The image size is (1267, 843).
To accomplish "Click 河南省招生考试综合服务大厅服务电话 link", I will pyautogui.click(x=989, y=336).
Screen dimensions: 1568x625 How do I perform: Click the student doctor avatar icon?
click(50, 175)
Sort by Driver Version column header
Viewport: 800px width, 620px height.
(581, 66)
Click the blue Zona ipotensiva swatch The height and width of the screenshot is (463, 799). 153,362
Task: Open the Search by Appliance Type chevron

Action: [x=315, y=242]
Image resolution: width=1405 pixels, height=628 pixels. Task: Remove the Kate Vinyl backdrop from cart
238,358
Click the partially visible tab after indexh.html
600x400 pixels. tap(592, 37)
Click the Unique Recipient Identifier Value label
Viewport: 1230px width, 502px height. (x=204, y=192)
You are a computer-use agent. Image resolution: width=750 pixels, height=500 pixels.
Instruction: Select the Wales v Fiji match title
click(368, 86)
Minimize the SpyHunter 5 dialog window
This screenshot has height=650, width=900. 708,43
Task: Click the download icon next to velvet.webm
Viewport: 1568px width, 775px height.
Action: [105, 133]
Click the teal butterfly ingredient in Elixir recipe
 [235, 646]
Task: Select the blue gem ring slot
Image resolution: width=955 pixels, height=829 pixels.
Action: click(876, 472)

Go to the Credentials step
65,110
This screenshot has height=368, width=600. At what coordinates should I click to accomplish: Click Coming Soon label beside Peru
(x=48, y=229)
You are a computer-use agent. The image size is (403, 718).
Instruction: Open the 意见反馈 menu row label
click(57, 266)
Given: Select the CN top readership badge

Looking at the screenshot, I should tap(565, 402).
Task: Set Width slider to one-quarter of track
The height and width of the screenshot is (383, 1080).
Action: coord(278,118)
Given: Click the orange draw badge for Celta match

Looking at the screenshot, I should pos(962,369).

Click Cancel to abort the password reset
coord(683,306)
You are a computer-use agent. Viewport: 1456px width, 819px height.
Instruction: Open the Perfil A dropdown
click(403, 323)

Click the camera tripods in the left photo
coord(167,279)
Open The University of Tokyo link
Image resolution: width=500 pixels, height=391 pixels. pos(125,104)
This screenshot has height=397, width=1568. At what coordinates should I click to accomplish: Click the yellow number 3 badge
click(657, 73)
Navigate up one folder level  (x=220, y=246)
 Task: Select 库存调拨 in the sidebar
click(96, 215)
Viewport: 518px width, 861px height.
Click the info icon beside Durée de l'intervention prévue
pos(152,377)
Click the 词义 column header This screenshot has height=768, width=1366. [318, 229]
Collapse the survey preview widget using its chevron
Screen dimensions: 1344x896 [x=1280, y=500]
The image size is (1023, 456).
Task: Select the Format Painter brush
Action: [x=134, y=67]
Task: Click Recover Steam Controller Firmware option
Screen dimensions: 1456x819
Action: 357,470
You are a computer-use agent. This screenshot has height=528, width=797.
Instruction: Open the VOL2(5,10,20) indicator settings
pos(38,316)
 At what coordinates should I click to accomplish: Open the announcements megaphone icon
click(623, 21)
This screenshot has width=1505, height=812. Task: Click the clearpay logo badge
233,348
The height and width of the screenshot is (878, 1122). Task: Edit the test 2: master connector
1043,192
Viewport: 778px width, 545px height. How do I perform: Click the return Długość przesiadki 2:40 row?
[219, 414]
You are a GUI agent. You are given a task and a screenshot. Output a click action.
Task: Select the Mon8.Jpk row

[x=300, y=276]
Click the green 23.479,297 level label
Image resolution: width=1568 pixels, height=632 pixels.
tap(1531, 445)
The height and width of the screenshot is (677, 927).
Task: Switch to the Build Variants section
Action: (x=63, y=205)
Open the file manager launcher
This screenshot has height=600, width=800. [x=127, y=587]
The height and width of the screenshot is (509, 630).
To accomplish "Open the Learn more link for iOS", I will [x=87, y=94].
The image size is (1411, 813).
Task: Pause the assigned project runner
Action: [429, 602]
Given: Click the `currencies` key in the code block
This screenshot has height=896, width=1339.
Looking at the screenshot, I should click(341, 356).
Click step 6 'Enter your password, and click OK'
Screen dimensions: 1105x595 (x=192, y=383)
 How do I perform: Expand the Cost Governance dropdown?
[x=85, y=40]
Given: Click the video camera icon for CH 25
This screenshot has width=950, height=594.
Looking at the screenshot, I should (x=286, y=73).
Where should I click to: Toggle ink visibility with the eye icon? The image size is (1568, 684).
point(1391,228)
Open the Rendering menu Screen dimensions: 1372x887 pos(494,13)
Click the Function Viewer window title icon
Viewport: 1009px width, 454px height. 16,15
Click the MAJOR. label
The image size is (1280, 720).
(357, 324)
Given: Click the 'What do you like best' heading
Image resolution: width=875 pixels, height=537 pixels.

■ Work to complete
Write the entries out once more, exactly as given.

■ Response area
The image size is (1267, 843).
To accomplish "Click 河南省招生考试综合服务大厅服务电话 link", I will pyautogui.click(x=989, y=336).
Screen dimensions: 1568x625 How do I perform: Click the student doctor avatar icon?
click(50, 175)
Sort by Driver Version column header
Viewport: 800px width, 620px height.
(581, 66)
Click the blue Zona ipotensiva swatch The height and width of the screenshot is (463, 799). 153,362
Task: Open the Search by Appliance Type chevron

Action: [x=315, y=242]
Image resolution: width=1405 pixels, height=628 pixels. Task: Remove the Kate Vinyl backdrop from cart
238,358
Click the partially visible tab after indexh.html
600x400 pixels. tap(592, 37)
Click the Unique Recipient Identifier Value label
Viewport: 1230px width, 502px height. (x=204, y=192)
You are a computer-use agent. Image resolution: width=750 pixels, height=500 pixels.
Instruction: Select the Wales v Fiji match title
click(368, 86)
Minimize the SpyHunter 5 dialog window
This screenshot has height=650, width=900. 708,43
Task: Click the download icon next to velvet.webm
Viewport: 1568px width, 775px height.
Action: [105, 133]
Click the teal butterfly ingredient in Elixir recipe
 [235, 646]
Task: Select the blue gem ring slot
Image resolution: width=955 pixels, height=829 pixels.
Action: click(876, 472)

Go to the Credentials step
65,110
This screenshot has height=368, width=600. At what coordinates should I click to accomplish: Click Coming Soon label beside Peru
(x=48, y=229)
You are a computer-use agent. The image size is (403, 718).
Instruction: Open the 意见反馈 menu row label
click(57, 266)
Given: Select the CN top readership badge

Looking at the screenshot, I should tap(565, 402).
Task: Set Width slider to one-quarter of track
The height and width of the screenshot is (383, 1080).
Action: coord(278,118)
Given: Click the orange draw badge for Celta match

Looking at the screenshot, I should pos(962,369).

Click Cancel to abort the password reset
coord(683,306)
You are a computer-use agent. Viewport: 1456px width, 819px height.
Instruction: Open the Perfil A dropdown
click(403, 323)

Click the camera tripods in the left photo
coord(167,279)
Open The University of Tokyo link
Image resolution: width=500 pixels, height=391 pixels. pos(125,104)
This screenshot has height=397, width=1568. At what coordinates should I click to accomplish: Click the yellow number 3 badge
click(657, 73)
Navigate up one folder level  (x=220, y=246)
 Task: Select 库存调拨 in the sidebar
click(96, 215)
Viewport: 518px width, 861px height.
Click the info icon beside Durée de l'intervention prévue
pos(152,377)
Click the 词义 column header This screenshot has height=768, width=1366. [318, 229]
Collapse the survey preview widget using its chevron
Screen dimensions: 1344x896 [x=1280, y=500]
The image size is (1023, 456).
Task: Select the Format Painter brush
Action: [x=134, y=67]
Task: Click Recover Steam Controller Firmware option
Screen dimensions: 1456x819
Action: 357,470
You are a computer-use agent. This screenshot has height=528, width=797.
Instruction: Open the VOL2(5,10,20) indicator settings
pos(38,316)
 At what coordinates should I click to accomplish: Open the announcements megaphone icon
click(623, 21)
This screenshot has width=1505, height=812. Task: Click the clearpay logo badge
233,348
The height and width of the screenshot is (878, 1122). Task: Edit the test 2: master connector
1043,192
Viewport: 778px width, 545px height. How do I perform: Click the return Długość przesiadki 2:40 row?
[219, 414]
You are a GUI agent. You are given a task and a screenshot. Output a click action.
Task: Select the Mon8.Jpk row

[x=300, y=276]
Click the green 23.479,297 level label
Image resolution: width=1568 pixels, height=632 pixels.
tap(1531, 445)
The height and width of the screenshot is (677, 927).
Task: Switch to the Build Variants section
Action: (x=63, y=205)
Open the file manager launcher
This screenshot has height=600, width=800. [x=127, y=587]
The height and width of the screenshot is (509, 630).
To accomplish "Open the Learn more link for iOS", I will [x=87, y=94].
The image size is (1411, 813).
Task: Pause the assigned project runner
Action: [429, 602]
Given: Click the `currencies` key in the code block
This screenshot has height=896, width=1339.
Looking at the screenshot, I should click(341, 356).
Click step 6 'Enter your password, and click OK'
Screen dimensions: 1105x595 (x=192, y=383)
 How do I perform: Expand the Cost Governance dropdown?
[x=85, y=40]
Given: Click the video camera icon for CH 25
This screenshot has width=950, height=594.
Looking at the screenshot, I should (x=286, y=73).
Where should I click to: Toggle ink visibility with the eye icon? The image size is (1568, 684).
point(1391,228)
Open the Rendering menu Screen dimensions: 1372x887 pos(494,13)
Click the Function Viewer window title icon
Viewport: 1009px width, 454px height. 16,15
Click the MAJOR. label
The image size is (1280, 720).
(357, 324)
Given: Click the 'What do you like best' heading
Image resolution: width=875 pixels, height=537 pixels.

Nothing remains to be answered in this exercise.